# TASKS
1. What conservation status does the text on Cobitis narentana give for this fish?
2. Translate this sentence from the text on Cobitis narentana into Spanish: "It is found in Bosnia and Herzegovina and Croatia."
3. Carry on the text about Cobitis narentana, picking up after its final sentence.

+++ READING TEXT +++

Cobitis narentana
- Conservation status: Vulnerable (IUCN 3.1)

Scientific classification
- Kingdom: Animalia
- Phylum: Chordata
- Class: Actinopterygii
- Order: Cypriniformes
- Family: Cobitidae
- Genus: Cobitis
- Species: C. narentana
- Binomial name: Cobitis narentana S. L. Karaman, 1928
- Synonyms: Cobitis taenia narentana Karaman, 1928

= Cobitis narentana =

- Authority: S. L. Karaman, 1928
- Conservation status: VU
- Synonyms: Cobitis taenia narentana Karaman, 1928

Species of fish

Cobitis narentana is a species of ray-finned fish in the true loach family (Cobitidae). It is found in Bosnia and Herzegovina and Croatia. This fish was long believed to be part of the widespread spined loach (C. taenia).

+++ SUPPLIED INFORMATION +++

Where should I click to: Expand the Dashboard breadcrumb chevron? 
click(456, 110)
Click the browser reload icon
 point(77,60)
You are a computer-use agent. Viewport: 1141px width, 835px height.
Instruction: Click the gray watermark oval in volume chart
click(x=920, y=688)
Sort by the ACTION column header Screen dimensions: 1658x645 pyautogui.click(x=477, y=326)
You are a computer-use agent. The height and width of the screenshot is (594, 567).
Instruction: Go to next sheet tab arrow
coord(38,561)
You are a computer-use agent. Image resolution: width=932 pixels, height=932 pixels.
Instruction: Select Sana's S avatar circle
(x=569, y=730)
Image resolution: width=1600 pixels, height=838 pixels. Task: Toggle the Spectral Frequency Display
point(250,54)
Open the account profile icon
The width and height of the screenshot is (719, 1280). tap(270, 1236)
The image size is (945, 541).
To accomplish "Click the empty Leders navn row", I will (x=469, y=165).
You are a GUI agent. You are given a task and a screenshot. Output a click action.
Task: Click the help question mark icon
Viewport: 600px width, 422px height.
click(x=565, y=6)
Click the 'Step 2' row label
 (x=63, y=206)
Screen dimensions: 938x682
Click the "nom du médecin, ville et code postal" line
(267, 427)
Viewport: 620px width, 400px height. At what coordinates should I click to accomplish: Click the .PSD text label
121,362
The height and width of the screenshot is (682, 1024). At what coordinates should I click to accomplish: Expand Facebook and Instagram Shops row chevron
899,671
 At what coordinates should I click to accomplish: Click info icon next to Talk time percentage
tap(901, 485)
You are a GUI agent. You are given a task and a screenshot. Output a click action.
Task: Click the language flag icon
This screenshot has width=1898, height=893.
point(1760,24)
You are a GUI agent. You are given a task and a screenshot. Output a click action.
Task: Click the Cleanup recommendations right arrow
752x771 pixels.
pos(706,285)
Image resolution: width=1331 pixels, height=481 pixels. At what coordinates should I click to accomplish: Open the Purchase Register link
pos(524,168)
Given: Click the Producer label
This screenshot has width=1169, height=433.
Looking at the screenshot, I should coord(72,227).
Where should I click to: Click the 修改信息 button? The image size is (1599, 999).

+++

# LIST OF ANSWERS
1. Vulnerable (IUCN 3.1)

2. Se encuentra en Bosnia y Herzegovina y en Croacia.

3.
Cladistic analysis of DNA sequence data (nDNA RAG-1 and S7 ribosomal protein intron 1, and mtDNA cytochrome b) confirms that it is properly treated as full species. It belongs to a group including C. bilineata, C. dalmatina and an undescribed species from the Bosnian-Croatian border region. The Adriatic endemics separated from the ancestors of C. bilineata, today widespread immediately south of the Alps, around 6–5.5 million years ago. This was during the Messinian salinity crisis, when drainage basins throughout the Mediterranean region changed their course. C. dalmatina appears to be quite similar to C. narentana as regards the mitochondrial DNA sequence, but the nuclear DNA sequences differ far more. This typically occurs in cases of hybridization between distinct but related species. In the present case, C. narentana would have mated with C. dalmatina males, perhaps during some Pliocene glacial.

Its natural habitats are rivers, freshwater lakes and freshwater marshes of the Neretva River basin. It is threatened by habitat loss.

It can grow to 9 cm standard length and 10.2 cm total length.